The core application is free. Future Pro features (advanced agent workflows, enterprise MCP servers, priority model access) may be offered as a one-time license — never a subscription.
What models work with MBS?
Any GGUF-format language model — Qwen, DeepSeek, Llama, Mistral, Phi, Gemma, CodeLlama, and thousands more from HuggingFace. For image generation, MBS supports Stable Diffusion 1.5, SDXL, and FLUX models. Plus, 10 cloud API providers (OpenAI, Anthropic, Google, etc.) are built in for hybrid workflows.
Do I need a GPU?
No. MBS works in CPU-only mode — just slower. For the best experience, an NVIDIA GPU with 4+ GB VRAM is recommended. Even a GTX 1660 (6 GB) provides a great experience with 7B models.
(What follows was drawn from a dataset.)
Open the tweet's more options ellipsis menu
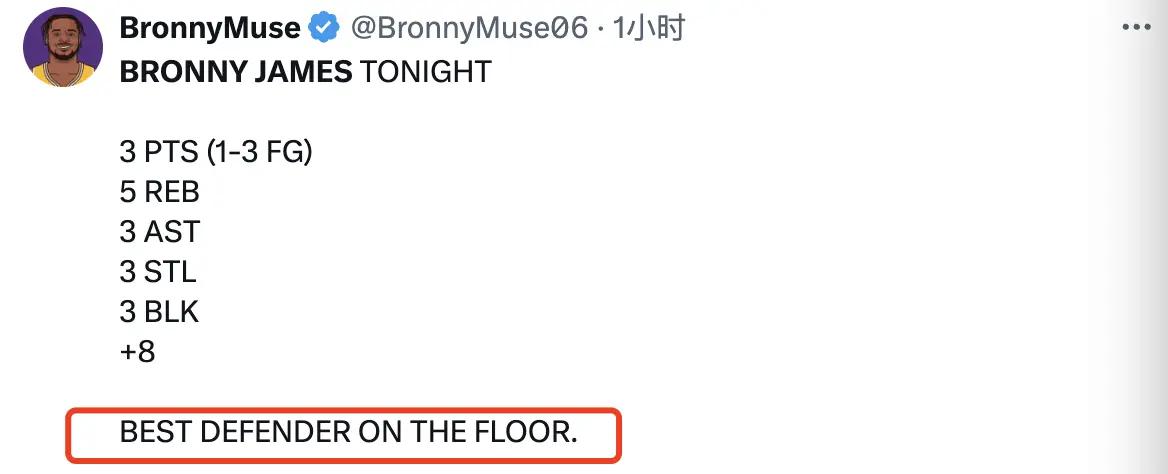pos(1138,29)
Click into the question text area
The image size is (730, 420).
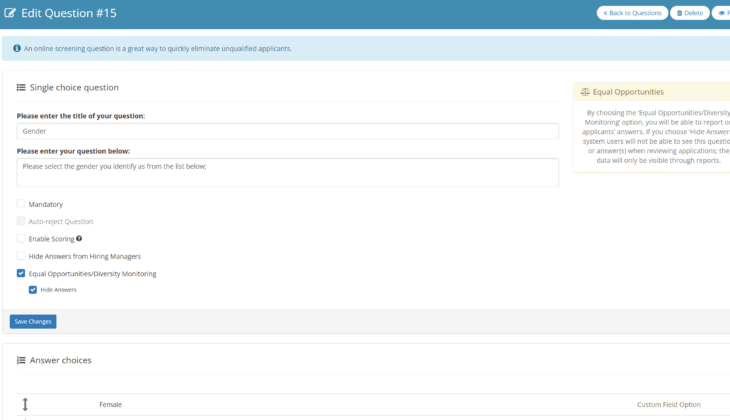pyautogui.click(x=287, y=172)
Does it send my code to the cloud?
Never. When using local models, your code and prompts never leave your machine. Cloud providers (OpenAI, Anthropic, etc.) are opt-in and clearly labeled in the UI.
How does it compare to Copilot/Cursor?
Copilot and Cursor are cloud-first tools with recurring subscriptions. MBS runs locally, costs nothing per month, and gives you complete model freedom. See the full comparison table.
Can I use it offline?
Yes. Once you've downloaded a model, everything works without internet — editing, AI completions, chat, agent, image generation, model training, terminal, and all development tools.
What about Mac and Linux?
Windows is the primary platform today. Mac and Linux builds are planned — Tauri natively supports all three platforms.